Required action:
Copy every line from the one that holds "Image resolution: width=1456 pixels, height=819" to the end of the records below, exactly and with nothing else, but without any pictures.

── Source records

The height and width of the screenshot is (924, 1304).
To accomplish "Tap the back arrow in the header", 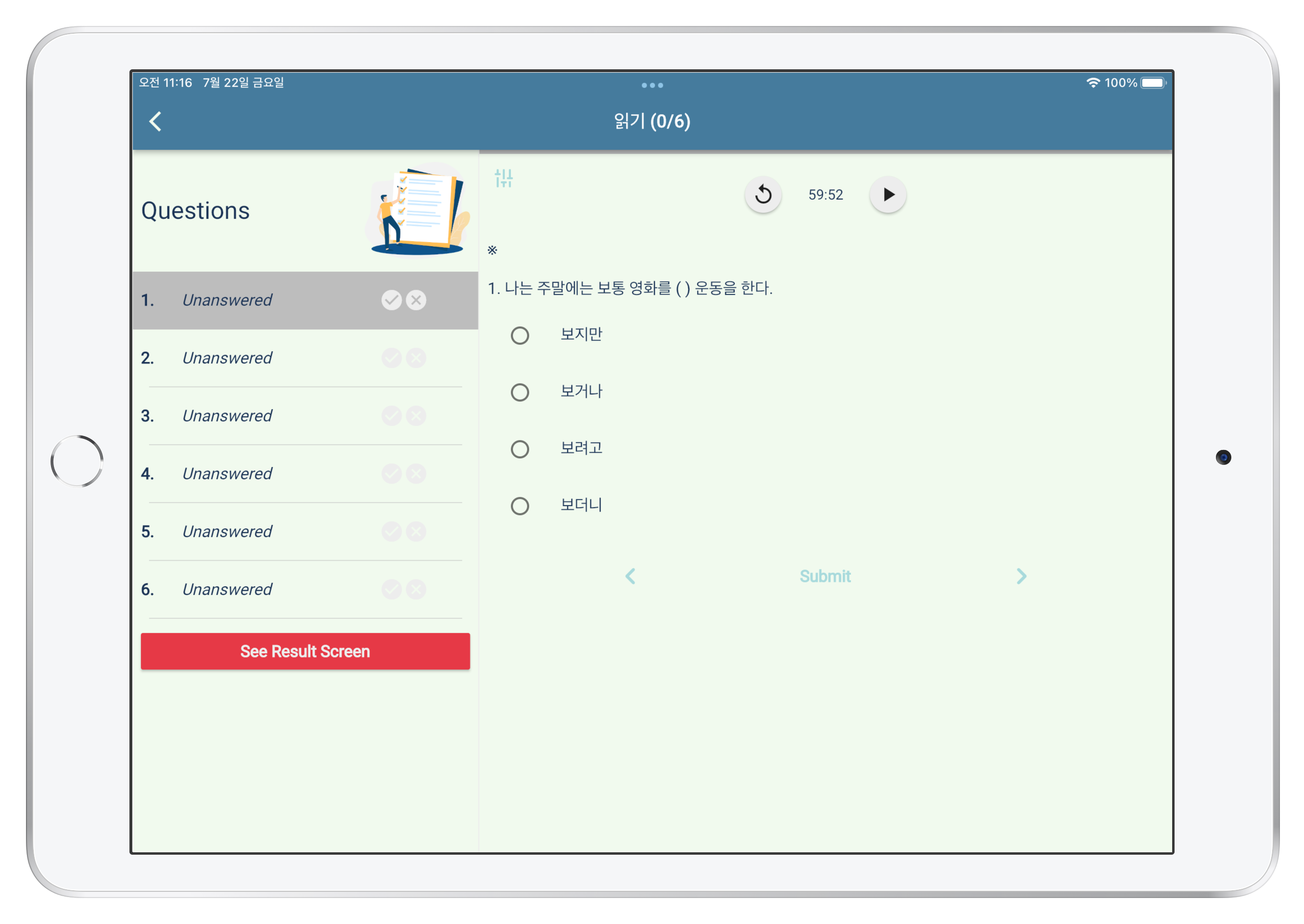I will [155, 121].
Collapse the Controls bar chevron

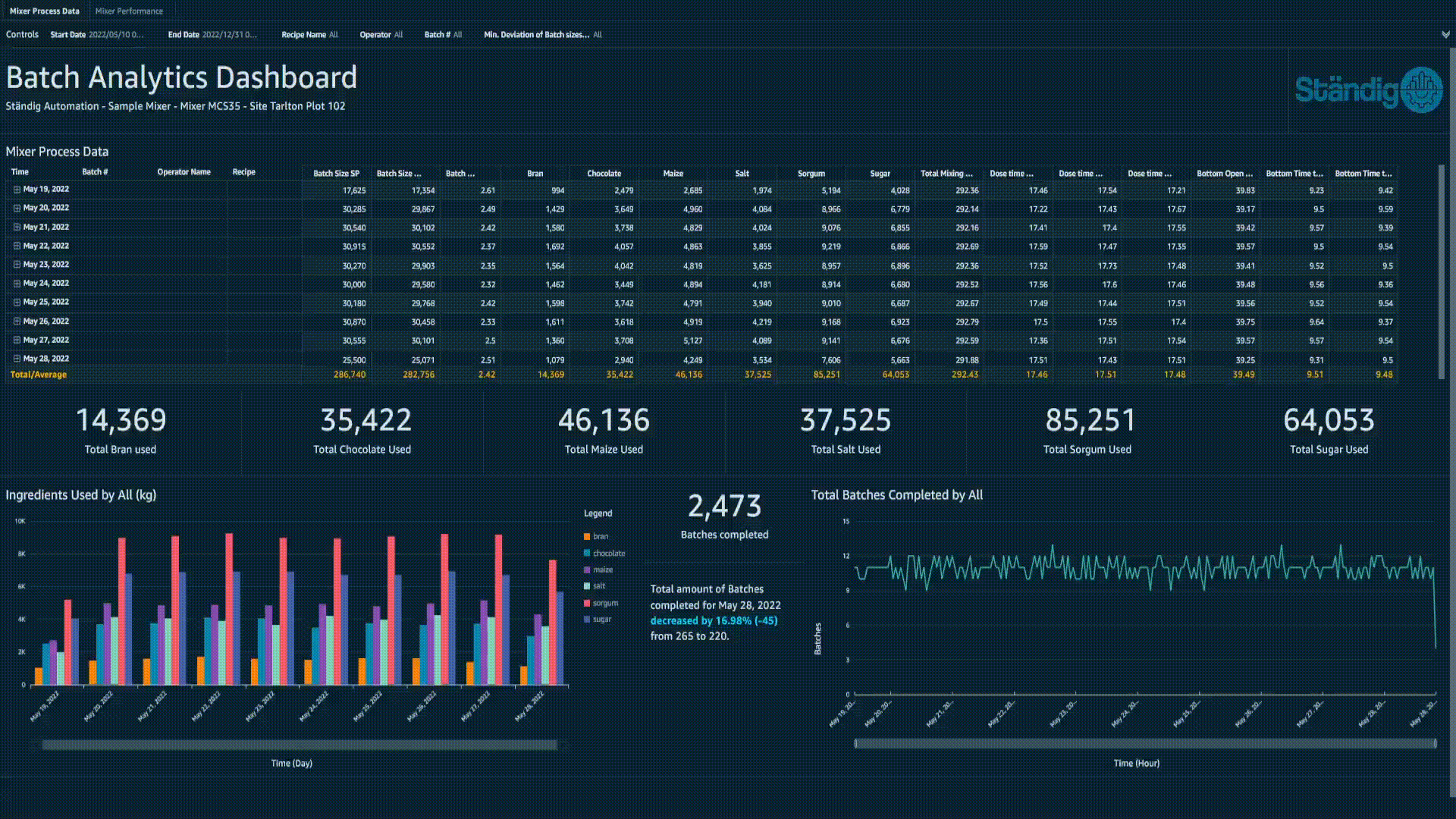(1445, 35)

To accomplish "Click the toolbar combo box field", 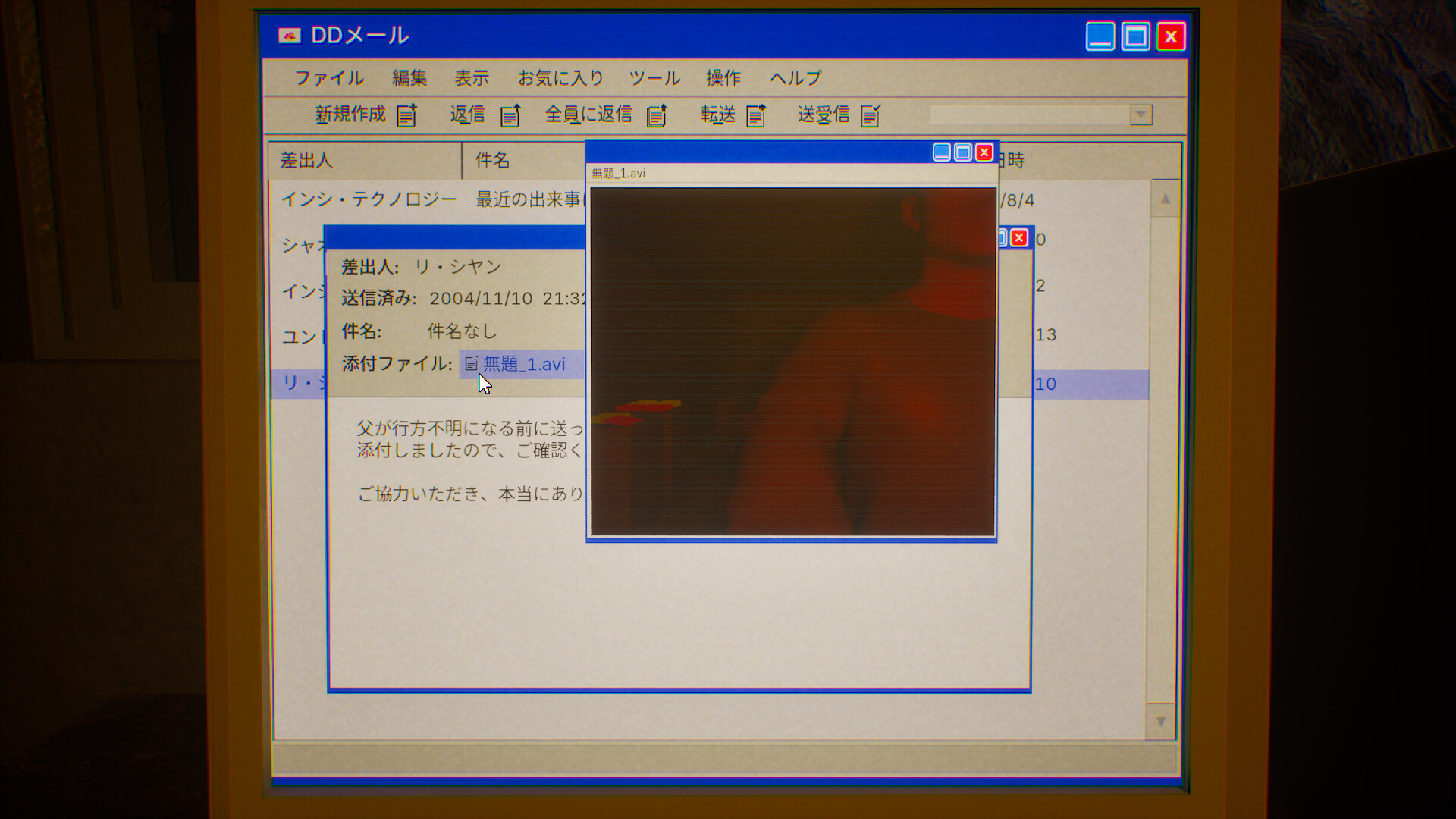I will click(x=1028, y=115).
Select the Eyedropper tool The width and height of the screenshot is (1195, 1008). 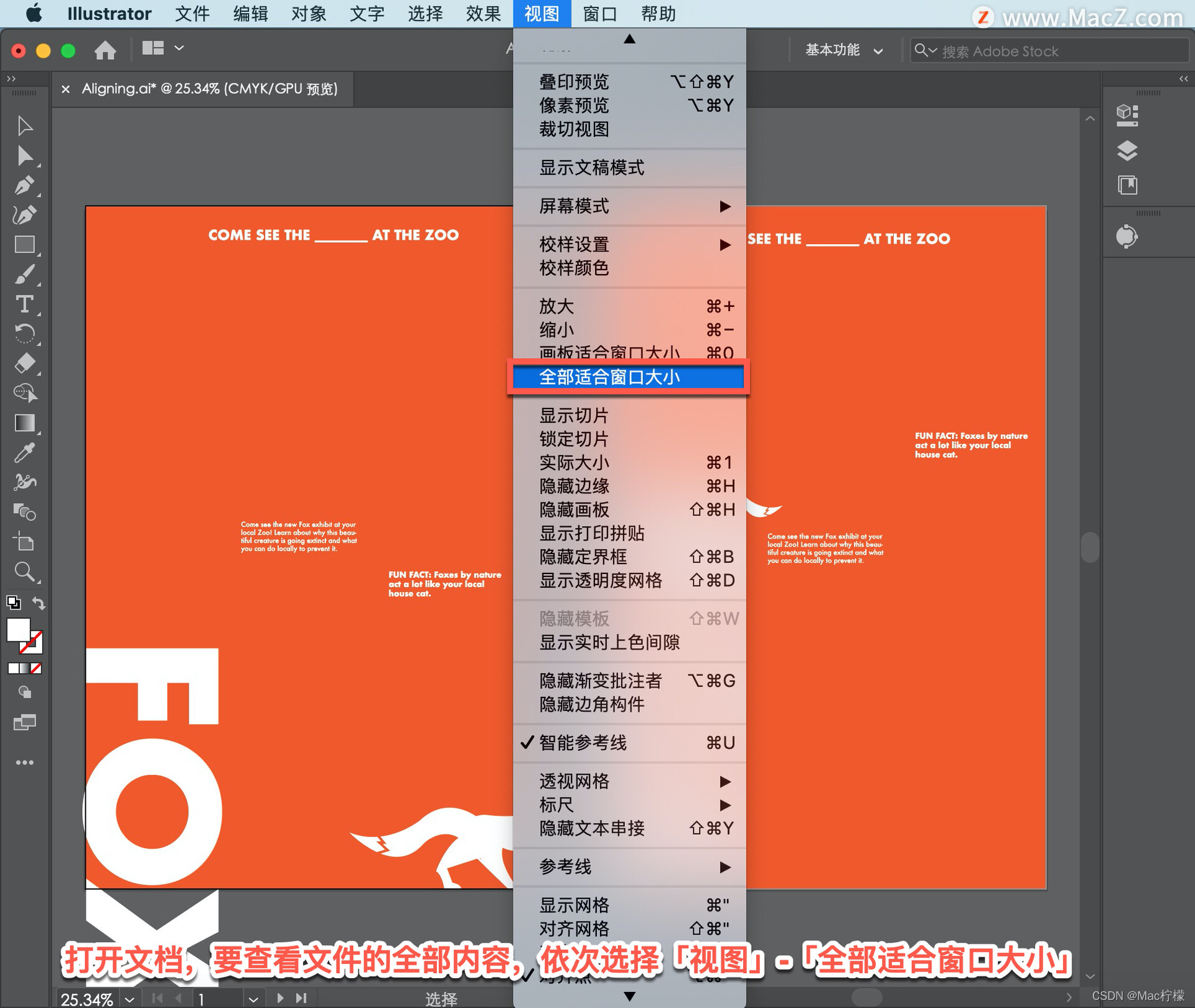tap(24, 453)
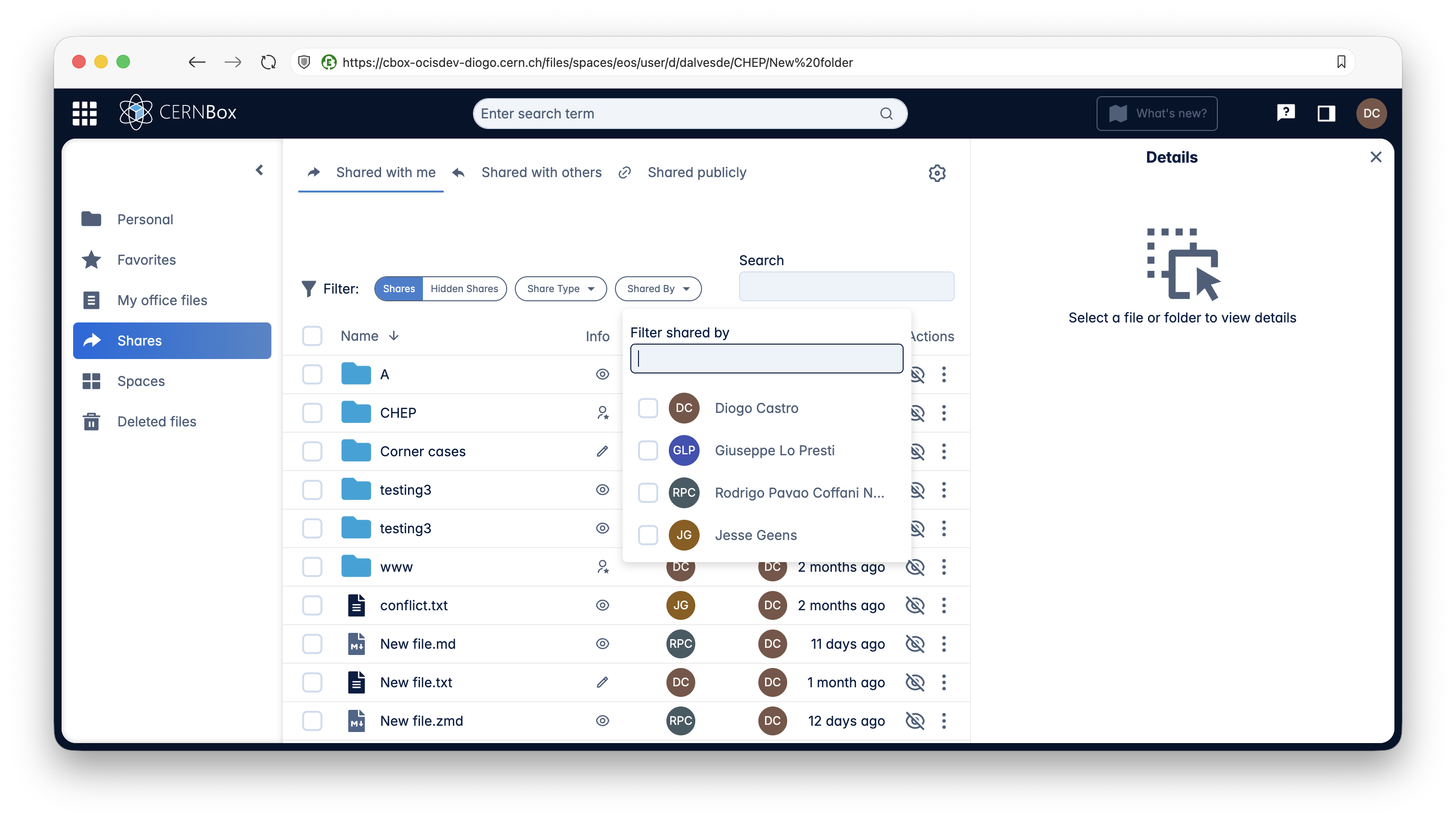Image resolution: width=1456 pixels, height=822 pixels.
Task: Open the Shared publicly tab
Action: tap(696, 172)
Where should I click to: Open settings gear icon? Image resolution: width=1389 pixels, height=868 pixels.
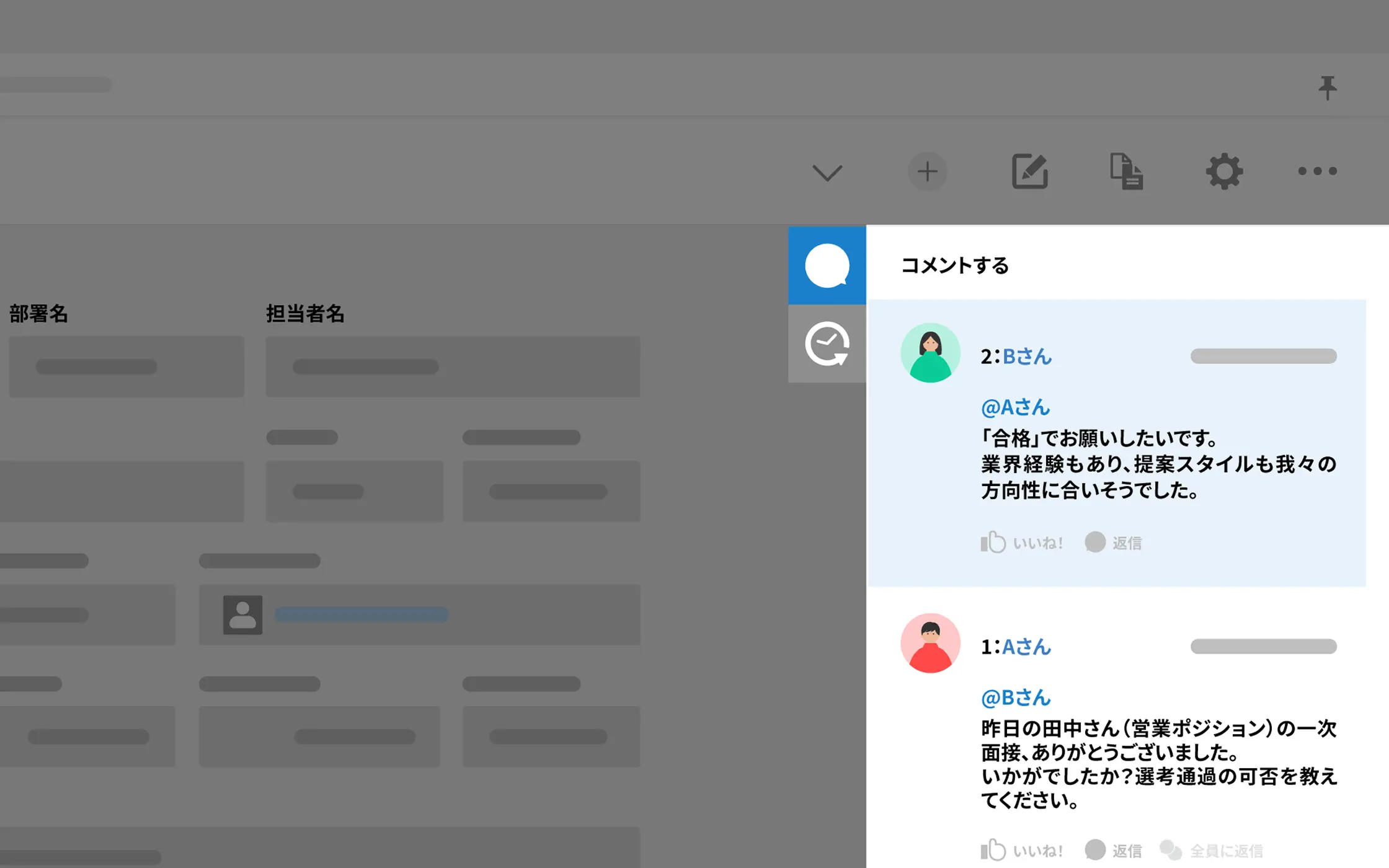[1224, 171]
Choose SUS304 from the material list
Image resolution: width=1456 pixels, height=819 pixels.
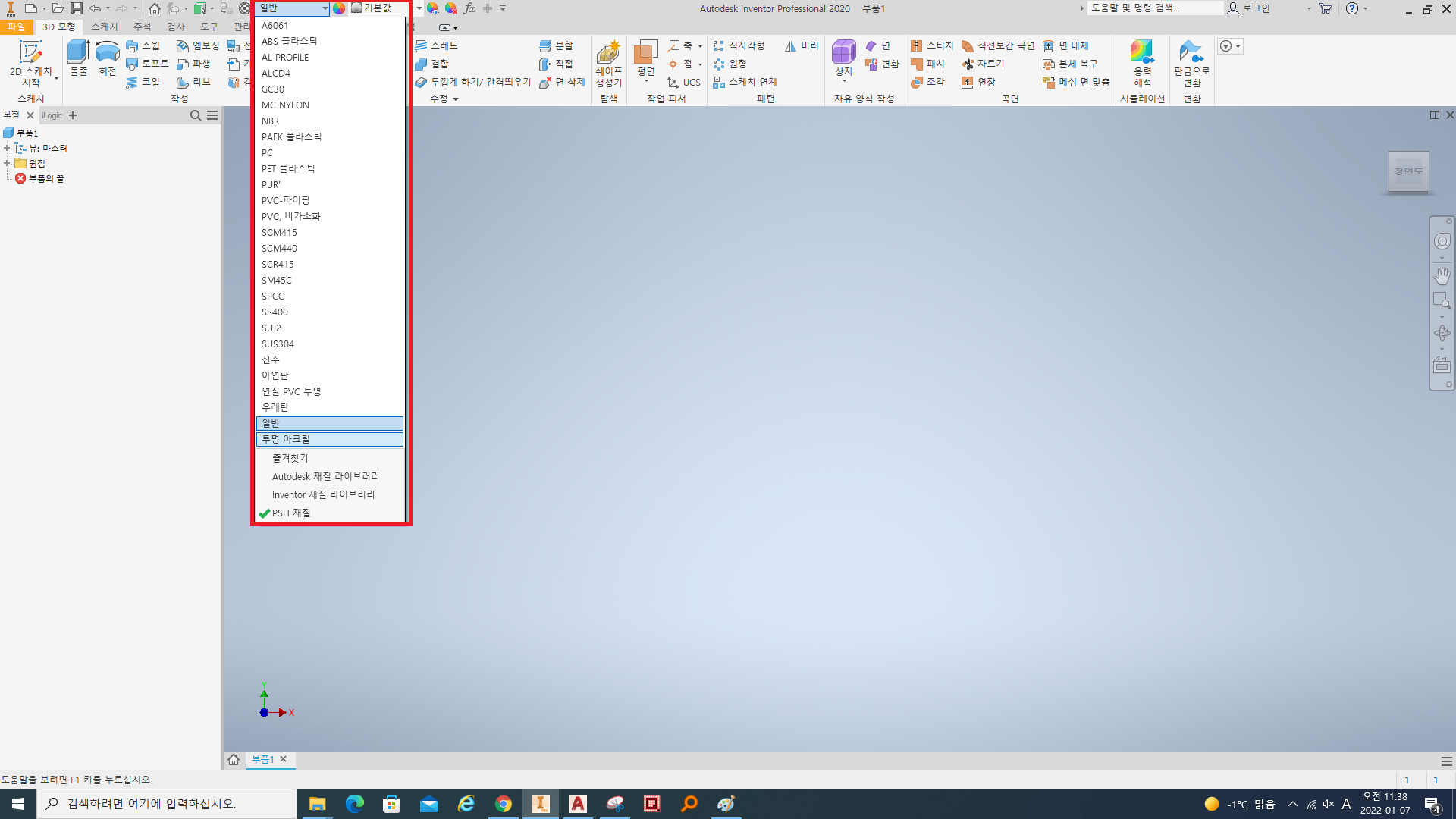278,344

────

Result for this task:
Image resolution: width=1456 pixels, height=819 pixels.
278,344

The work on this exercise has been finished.